WHAT THIS TASK INVOLVES> Write the data out again, matching every line exactly.
─── RECORDS TO PROCESS
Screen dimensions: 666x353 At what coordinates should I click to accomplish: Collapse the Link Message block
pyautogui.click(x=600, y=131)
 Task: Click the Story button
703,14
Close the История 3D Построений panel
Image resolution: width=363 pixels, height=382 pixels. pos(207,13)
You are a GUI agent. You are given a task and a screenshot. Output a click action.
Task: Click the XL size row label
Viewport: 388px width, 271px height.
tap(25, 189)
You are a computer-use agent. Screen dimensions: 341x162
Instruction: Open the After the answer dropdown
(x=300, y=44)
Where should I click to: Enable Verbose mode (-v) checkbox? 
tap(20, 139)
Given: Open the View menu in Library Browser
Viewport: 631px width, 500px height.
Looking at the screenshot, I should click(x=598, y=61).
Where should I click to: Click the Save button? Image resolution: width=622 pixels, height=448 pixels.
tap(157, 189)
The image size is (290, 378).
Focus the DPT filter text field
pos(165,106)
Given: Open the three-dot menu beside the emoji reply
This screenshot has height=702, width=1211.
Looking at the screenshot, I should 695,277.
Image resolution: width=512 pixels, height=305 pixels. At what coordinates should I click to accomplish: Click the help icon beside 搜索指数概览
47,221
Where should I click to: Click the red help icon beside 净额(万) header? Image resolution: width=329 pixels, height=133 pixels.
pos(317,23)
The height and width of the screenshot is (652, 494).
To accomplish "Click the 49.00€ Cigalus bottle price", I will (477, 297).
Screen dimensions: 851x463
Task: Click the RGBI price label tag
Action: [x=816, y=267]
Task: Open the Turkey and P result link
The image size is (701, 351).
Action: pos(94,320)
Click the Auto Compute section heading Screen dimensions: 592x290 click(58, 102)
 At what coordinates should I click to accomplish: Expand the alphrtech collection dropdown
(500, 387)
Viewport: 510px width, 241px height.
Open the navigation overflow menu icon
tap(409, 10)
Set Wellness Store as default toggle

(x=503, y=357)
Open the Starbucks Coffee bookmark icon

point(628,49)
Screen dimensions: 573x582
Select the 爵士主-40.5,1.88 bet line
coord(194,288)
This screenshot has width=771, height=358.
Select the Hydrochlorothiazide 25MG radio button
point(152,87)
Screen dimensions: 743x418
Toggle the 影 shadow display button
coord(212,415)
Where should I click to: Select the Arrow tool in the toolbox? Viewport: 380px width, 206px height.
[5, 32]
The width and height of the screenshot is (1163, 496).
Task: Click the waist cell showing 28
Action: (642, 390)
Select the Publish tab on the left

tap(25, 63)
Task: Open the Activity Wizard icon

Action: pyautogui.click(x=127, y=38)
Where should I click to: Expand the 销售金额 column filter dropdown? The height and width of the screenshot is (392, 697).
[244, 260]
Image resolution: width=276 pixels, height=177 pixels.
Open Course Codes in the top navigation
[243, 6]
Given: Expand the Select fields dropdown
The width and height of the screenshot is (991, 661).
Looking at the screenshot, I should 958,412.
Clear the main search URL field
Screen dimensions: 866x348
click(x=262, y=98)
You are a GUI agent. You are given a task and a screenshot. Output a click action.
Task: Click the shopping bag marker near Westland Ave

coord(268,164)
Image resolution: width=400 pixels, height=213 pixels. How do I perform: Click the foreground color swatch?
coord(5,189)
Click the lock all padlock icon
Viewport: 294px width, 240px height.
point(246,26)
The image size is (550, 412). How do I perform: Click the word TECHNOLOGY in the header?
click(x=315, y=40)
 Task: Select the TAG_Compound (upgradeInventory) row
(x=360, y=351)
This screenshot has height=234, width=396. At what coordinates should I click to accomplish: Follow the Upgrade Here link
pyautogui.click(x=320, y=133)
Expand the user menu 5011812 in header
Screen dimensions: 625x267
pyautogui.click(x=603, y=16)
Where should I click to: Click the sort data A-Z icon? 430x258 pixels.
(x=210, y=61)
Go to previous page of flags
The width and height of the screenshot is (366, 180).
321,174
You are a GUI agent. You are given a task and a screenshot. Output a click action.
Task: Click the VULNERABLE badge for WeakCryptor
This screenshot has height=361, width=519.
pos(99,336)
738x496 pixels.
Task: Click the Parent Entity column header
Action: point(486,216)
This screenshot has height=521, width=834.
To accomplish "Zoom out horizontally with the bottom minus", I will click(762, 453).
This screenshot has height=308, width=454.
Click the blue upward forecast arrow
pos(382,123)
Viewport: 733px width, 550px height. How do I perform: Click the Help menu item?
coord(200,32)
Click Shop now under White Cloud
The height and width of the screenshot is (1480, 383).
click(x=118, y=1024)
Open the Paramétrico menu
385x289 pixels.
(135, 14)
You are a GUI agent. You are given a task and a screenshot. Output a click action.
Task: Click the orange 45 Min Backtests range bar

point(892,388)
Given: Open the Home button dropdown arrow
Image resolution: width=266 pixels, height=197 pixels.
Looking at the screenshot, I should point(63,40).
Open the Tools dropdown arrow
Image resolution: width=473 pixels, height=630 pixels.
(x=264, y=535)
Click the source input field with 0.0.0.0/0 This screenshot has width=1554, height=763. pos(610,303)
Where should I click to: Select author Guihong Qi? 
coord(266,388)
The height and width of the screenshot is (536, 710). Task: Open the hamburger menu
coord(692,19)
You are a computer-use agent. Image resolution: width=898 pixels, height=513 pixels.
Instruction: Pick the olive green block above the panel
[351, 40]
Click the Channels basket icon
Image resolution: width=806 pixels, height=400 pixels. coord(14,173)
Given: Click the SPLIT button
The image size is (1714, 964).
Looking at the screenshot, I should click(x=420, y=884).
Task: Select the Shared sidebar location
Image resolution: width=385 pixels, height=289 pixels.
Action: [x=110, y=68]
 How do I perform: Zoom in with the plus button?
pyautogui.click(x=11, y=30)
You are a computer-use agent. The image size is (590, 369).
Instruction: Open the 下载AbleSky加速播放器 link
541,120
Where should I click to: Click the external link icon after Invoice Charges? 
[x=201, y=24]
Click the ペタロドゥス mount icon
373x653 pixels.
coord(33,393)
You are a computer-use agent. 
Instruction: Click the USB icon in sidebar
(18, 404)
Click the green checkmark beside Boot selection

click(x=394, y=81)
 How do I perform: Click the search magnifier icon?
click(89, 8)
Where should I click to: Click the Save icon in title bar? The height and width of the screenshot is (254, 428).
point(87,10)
──────
ANSWER TO THE PROBLEM>
Screen dimensions: 666x353 At what coordinates should I click to accomplish: Collapse the Link Message block
pyautogui.click(x=600, y=131)
 Task: Click the Story button
703,14
Close the История 3D Построений panel
Image resolution: width=363 pixels, height=382 pixels. pos(207,13)
You are a GUI agent. You are given a task and a screenshot. Output a click action.
Task: Click the XL size row label
Viewport: 388px width, 271px height.
tap(25, 189)
You are a computer-use agent. Screen dimensions: 341x162
Instruction: Open the After the answer dropdown
(x=300, y=44)
Where should I click to: Enable Verbose mode (-v) checkbox? 
tap(20, 139)
Given: Open the View menu in Library Browser
Viewport: 631px width, 500px height.
Looking at the screenshot, I should click(x=598, y=61).
Where should I click to: Click the Save button? Image resolution: width=622 pixels, height=448 pixels.
tap(157, 189)
The image size is (290, 378).
Focus the DPT filter text field
pos(165,106)
Given: Open the three-dot menu beside the emoji reply
This screenshot has height=702, width=1211.
Looking at the screenshot, I should 695,277.
Image resolution: width=512 pixels, height=305 pixels. At what coordinates should I click to accomplish: Click the help icon beside 搜索指数概览
47,221
Where should I click to: Click the red help icon beside 净额(万) header? Image resolution: width=329 pixels, height=133 pixels.
pos(317,23)
The height and width of the screenshot is (652, 494).
To accomplish "Click the 49.00€ Cigalus bottle price", I will (477, 297).
Screen dimensions: 851x463
Task: Click the RGBI price label tag
Action: [x=816, y=267]
Task: Open the Turkey and P result link
The image size is (701, 351).
Action: pos(94,320)
Click the Auto Compute section heading Screen dimensions: 592x290 click(58, 102)
 At what coordinates should I click to accomplish: Expand the alphrtech collection dropdown
(500, 387)
Viewport: 510px width, 241px height.
Open the navigation overflow menu icon
tap(409, 10)
Set Wellness Store as default toggle

(x=503, y=357)
Open the Starbucks Coffee bookmark icon

point(628,49)
Screen dimensions: 573x582
Select the 爵士主-40.5,1.88 bet line
coord(194,288)
This screenshot has width=771, height=358.
Select the Hydrochlorothiazide 25MG radio button
point(152,87)
Screen dimensions: 743x418
Toggle the 影 shadow display button
coord(212,415)
Where should I click to: Select the Arrow tool in the toolbox? Viewport: 380px width, 206px height.
[5, 32]
The width and height of the screenshot is (1163, 496).
Task: Click the waist cell showing 28
Action: (642, 390)
Select the Publish tab on the left

tap(25, 63)
Task: Open the Activity Wizard icon

Action: pyautogui.click(x=127, y=38)
Where should I click to: Expand the 销售金额 column filter dropdown? The height and width of the screenshot is (392, 697).
[244, 260]
Image resolution: width=276 pixels, height=177 pixels.
Open Course Codes in the top navigation
[243, 6]
Given: Expand the Select fields dropdown
The width and height of the screenshot is (991, 661).
Looking at the screenshot, I should 958,412.
Clear the main search URL field
Screen dimensions: 866x348
click(x=262, y=98)
You are a GUI agent. You are given a task and a screenshot. Output a click action.
Task: Click the shopping bag marker near Westland Ave

coord(268,164)
Image resolution: width=400 pixels, height=213 pixels. How do I perform: Click the foreground color swatch?
coord(5,189)
Click the lock all padlock icon
Viewport: 294px width, 240px height.
point(246,26)
The image size is (550, 412). How do I perform: Click the word TECHNOLOGY in the header?
click(x=315, y=40)
 Task: Select the TAG_Compound (upgradeInventory) row
(x=360, y=351)
This screenshot has height=234, width=396. At what coordinates should I click to accomplish: Follow the Upgrade Here link
pyautogui.click(x=320, y=133)
Expand the user menu 5011812 in header
Screen dimensions: 625x267
pyautogui.click(x=603, y=16)
Where should I click to: Click the sort data A-Z icon? 430x258 pixels.
(x=210, y=61)
Go to previous page of flags
The width and height of the screenshot is (366, 180).
321,174
You are a GUI agent. You are given a task and a screenshot. Output a click action.
Task: Click the VULNERABLE badge for WeakCryptor
This screenshot has height=361, width=519.
pos(99,336)
738x496 pixels.
Task: Click the Parent Entity column header
Action: point(486,216)
This screenshot has height=521, width=834.
To accomplish "Zoom out horizontally with the bottom minus", I will click(762, 453).
This screenshot has height=308, width=454.
Click the blue upward forecast arrow
pos(382,123)
Viewport: 733px width, 550px height. How do I perform: Click the Help menu item?
coord(200,32)
Click Shop now under White Cloud
The height and width of the screenshot is (1480, 383).
click(x=118, y=1024)
Open the Paramétrico menu
385x289 pixels.
(135, 14)
You are a GUI agent. You are given a task and a screenshot. Output a click action.
Task: Click the orange 45 Min Backtests range bar

point(892,388)
Given: Open the Home button dropdown arrow
Image resolution: width=266 pixels, height=197 pixels.
Looking at the screenshot, I should point(63,40).
Open the Tools dropdown arrow
Image resolution: width=473 pixels, height=630 pixels.
(x=264, y=535)
Click the source input field with 0.0.0.0/0 This screenshot has width=1554, height=763. pos(610,303)
Where should I click to: Select author Guihong Qi? 
coord(266,388)
The height and width of the screenshot is (536, 710). Task: Open the hamburger menu
coord(692,19)
You are a computer-use agent. Image resolution: width=898 pixels, height=513 pixels.
Instruction: Pick the olive green block above the panel
[351, 40]
Click the Channels basket icon
Image resolution: width=806 pixels, height=400 pixels. coord(14,173)
Given: Click the SPLIT button
The image size is (1714, 964).
Looking at the screenshot, I should click(x=420, y=884).
Task: Select the Shared sidebar location
Image resolution: width=385 pixels, height=289 pixels.
Action: [x=110, y=68]
 How do I perform: Zoom in with the plus button?
pyautogui.click(x=11, y=30)
You are a computer-use agent. The image size is (590, 369).
Instruction: Open the 下载AbleSky加速播放器 link
541,120
Where should I click to: Click the external link icon after Invoice Charges? 
[x=201, y=24]
Click the ペタロドゥス mount icon
373x653 pixels.
coord(33,393)
You are a computer-use agent. 
Instruction: Click the USB icon in sidebar
(18, 404)
Click the green checkmark beside Boot selection

click(x=394, y=81)
 How do I perform: Click the search magnifier icon?
click(89, 8)
Where should I click to: Click the Save icon in title bar? The height and width of the screenshot is (254, 428).
point(87,10)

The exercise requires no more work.